Two tablespoons regular or low-sodium soy sauce

A quarter cup canned bamboo shoots, drained and cut into matchsticks

Eight ounces firm tofu, cut into half-inch cubes

Two large eggs, lightly beaten

Two to three scallions, thinly sliced


Gently rinse the dried shiitake and dried wood ear mushrooms with tap water. In a medium bowl, soak the mushrooms in the two cups warm water until softened, about 20 minutes. Squeeze the excess water out of the mushrooms and reserve the water. (Strain the mushroom water through a fine-mesh strainer if it looks too gritty.) Discard the stems from the shiitake mushrooms and slice the caps into strips. Discard the tough ends of the wood ear mushrooms before chopping into bite-size pieces.

In a medium bowl, combine the meat, one and a half teaspoons cornstarch and quarter teaspoon salt. Mix until the meat is evenly coated, and let it marinate on the counter for 10 to 15 minutes.

In a small bowl, stir together the black vinegar, chili oil and pepper.

In a medium saucepan over medium-high heat, combine the mushroom water, four cups cool water and sliced ginger and bring to a boil. Cook for two to three minutes, then, using a slotted spoon, remove and discard the ginger. Add the soy sauce, followed by the rehydrated mushrooms and bamboo shoots, and simmer for five minutes. Give the cornstarch mixture a quick stir to recombine and gradually stir into the soup. The soup will become slightly thickened.

Add the meat, including the marinade, to the soup, stirring to separate any pieces that stick together. Continue to simmer until the meat is no longer pink, about two minutes. Carefully add the tofu, so the broth does not splash. Stir in the remaining one teaspoon salt.

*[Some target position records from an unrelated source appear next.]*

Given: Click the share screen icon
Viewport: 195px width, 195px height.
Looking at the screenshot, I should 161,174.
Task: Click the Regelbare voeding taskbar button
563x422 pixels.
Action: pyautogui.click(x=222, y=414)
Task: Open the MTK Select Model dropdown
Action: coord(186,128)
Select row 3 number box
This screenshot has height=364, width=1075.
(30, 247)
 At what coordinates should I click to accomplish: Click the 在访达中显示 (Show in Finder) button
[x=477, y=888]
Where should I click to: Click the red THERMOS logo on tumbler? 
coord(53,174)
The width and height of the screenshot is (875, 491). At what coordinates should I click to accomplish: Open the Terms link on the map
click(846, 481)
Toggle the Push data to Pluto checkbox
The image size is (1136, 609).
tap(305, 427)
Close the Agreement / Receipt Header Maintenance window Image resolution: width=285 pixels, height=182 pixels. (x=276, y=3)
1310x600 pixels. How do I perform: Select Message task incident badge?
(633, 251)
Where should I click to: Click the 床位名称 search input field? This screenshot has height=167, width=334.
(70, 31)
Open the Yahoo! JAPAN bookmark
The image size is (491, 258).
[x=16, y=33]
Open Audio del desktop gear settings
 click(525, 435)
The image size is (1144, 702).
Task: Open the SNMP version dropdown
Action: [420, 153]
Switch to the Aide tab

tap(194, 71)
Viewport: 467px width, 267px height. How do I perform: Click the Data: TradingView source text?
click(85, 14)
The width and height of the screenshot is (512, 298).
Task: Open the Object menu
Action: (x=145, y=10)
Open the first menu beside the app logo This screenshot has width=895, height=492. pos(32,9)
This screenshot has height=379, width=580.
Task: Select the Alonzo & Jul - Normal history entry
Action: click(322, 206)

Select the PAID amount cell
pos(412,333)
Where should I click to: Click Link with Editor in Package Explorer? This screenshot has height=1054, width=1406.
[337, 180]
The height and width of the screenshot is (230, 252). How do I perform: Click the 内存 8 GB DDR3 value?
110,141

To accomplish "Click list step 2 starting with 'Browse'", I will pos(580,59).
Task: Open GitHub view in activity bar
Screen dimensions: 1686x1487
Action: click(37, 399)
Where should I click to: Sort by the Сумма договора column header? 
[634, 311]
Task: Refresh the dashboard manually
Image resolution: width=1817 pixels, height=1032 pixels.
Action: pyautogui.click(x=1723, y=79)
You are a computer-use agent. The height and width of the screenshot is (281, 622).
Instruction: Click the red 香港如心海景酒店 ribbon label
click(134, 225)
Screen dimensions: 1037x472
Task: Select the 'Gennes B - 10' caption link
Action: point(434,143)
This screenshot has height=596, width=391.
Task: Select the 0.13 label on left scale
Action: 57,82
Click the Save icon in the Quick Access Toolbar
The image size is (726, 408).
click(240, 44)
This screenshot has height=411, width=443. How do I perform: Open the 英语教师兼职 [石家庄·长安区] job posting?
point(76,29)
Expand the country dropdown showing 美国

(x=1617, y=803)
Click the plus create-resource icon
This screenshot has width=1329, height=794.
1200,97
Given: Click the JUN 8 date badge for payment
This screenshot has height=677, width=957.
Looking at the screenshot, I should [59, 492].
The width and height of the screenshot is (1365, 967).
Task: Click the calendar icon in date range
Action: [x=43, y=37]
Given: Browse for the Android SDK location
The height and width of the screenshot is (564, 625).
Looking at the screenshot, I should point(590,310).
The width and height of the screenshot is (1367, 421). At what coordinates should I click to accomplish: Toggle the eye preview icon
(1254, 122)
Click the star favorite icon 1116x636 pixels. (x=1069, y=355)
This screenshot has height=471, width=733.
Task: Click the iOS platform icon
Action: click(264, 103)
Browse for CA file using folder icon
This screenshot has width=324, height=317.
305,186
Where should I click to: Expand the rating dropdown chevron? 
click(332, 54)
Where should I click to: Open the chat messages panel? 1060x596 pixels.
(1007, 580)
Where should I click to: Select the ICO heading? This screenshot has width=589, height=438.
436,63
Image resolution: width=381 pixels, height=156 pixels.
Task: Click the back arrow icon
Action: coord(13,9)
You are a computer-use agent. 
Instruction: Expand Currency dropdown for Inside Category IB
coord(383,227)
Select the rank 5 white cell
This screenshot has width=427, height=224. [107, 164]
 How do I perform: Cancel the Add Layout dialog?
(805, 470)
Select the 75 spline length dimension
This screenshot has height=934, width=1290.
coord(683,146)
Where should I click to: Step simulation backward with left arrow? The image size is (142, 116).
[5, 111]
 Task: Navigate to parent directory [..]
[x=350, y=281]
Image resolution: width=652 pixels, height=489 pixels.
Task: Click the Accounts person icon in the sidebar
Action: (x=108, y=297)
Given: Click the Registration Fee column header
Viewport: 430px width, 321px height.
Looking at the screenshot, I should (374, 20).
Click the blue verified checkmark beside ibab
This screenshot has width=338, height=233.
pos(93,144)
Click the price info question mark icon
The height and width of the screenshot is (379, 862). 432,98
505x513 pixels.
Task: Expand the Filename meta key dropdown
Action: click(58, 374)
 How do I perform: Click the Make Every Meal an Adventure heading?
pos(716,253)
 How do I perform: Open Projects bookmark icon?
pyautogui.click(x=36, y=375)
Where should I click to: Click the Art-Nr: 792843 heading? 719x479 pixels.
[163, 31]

Slowly pour the eggs into the soup in a steady stream while stirring continuously with a long spoon or chopstick. The eggs should cook immediately and look like long yellowish-white strands. Turn off the heat once you see the strands, so the eggs do not overcook, and stir in the black vinegar mixture.

Serve hot, garnished with scallions and additional chili oil, if desired.

Nutrition (based on six servings) | Calories: 180; Total Fat: 8g; Saturated Fat: 2g; Cholesterol: 95mg; Sodium: 550mg; Carbohydrates: 11g; Dietary Fibre: 0g; Sugars: 1g; Protein: 14g.